Libby v. Marshall, 87-1041

Decision Date05 October 1987
Docket NumberNo. 87-1041,87-1041
Citation833 F.2d 402
PartiesDavid LIBBY, et al., Plaintiffs, Appellees, v. Clifford MARSHALL, et al., Defendants, Appellees. Michael Dukakis, et al., Defendants, Appellants. . Heard
CourtU.S. Court of Appeals — First Circuit

Carl Valvo, Asst. Atty. Gen., with whom Steven H. Goldberg, Asst. Atty. Gen., and James M. Shannon, Atty. Gen., Boston, Mass., were on brief, for, defendants, appellants.

Pamela J. Wood with whom Choate, Hall & Stewart, Boston, Mass., was on brief, for plaintiffs, appellees.

Before CAMPBELL, Chief Judge, TIMBERS, * Senior Circuit Judge, and BREYER, Circuit Judge.
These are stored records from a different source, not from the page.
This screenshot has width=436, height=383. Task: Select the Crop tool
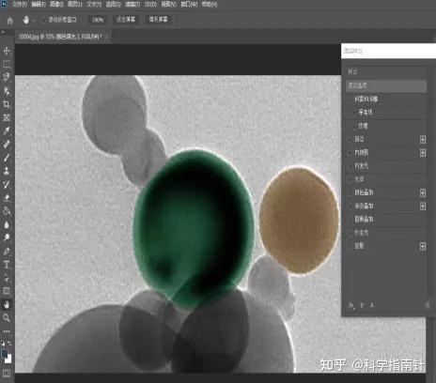[x=7, y=104]
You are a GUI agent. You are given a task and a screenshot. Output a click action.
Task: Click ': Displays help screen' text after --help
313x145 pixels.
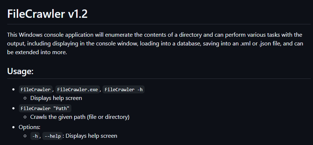(90, 136)
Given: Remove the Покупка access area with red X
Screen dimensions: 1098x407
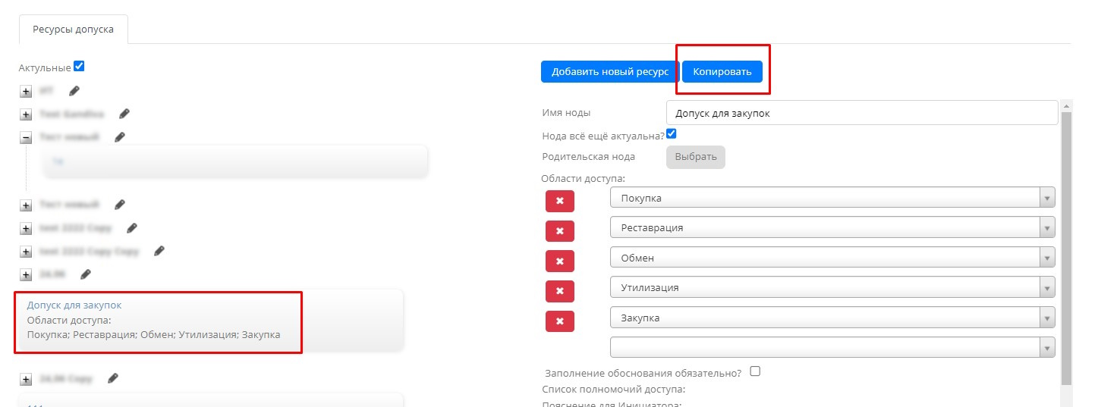Looking at the screenshot, I should click(559, 201).
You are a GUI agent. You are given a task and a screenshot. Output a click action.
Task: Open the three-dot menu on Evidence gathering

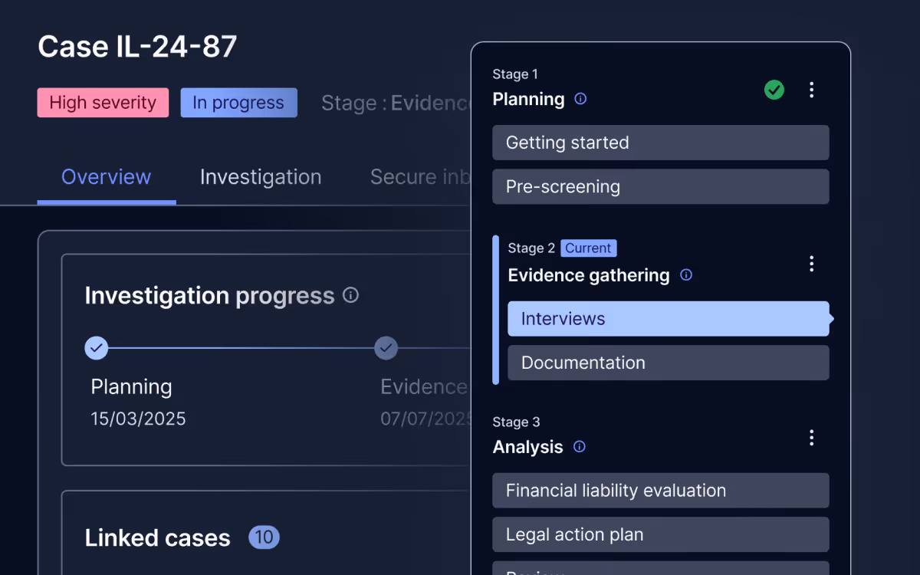[811, 264]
LEVIN H. CAMPBELL, Chief Judge.

The state defendants appeal from the district court's denial of their motion to dismiss, a motion that was grounded in part upon the Eleventh Amendment. Because we conclude that the appeal is interlocutory, and that we lack jurisdiction over the appeal, we do not reach the merits of defendants' contention that the Eleventh Amendment bars suit against them.

I. BACKGROUND

This interlocutory appeal arises out of a section 1983 class action brought by the inmates of the Norfolk County (Massachusetts) House of Correction against various county and state officials in Massachusetts. The plaintiffs, who initiated this suit in 1983, amended their complaint in April 1986 to include several additional state defendants: Governor Michael Dukakis, Secretary of Human Services Philip Johnston, Secretary of Administration and Finance Frank Keefe, Chairwoman of the Senate Ways and Means Committee Patricia McGovern, and Chairman of the House Ways and Means Committee Richard Voke (the "state defendants"). The thrust of the amended complaint is that these supplemental defendants are, in their official capacities, authorized by state statutes to approve expenditures for the betterment of the Commonwealth's jails, and that such funding is necessary to remedy the existing unconstitutional conditions therein. The amended complaint thus seeks an injunction commanding the state defendants to perform the fiscal acts authorized by state law and allegedly required by the Constitution.

The state defendants moved to dismiss the amended complaint under Fed.R.Civ.P. 12(b)(1), arguing that the Eleventh Amendment bars the relief plaintiffs seek. 1 The district court denied the motion, Libby v. Marshall, 653 F.Supp. 359 (D.Mass.1986), and this appeal ensued.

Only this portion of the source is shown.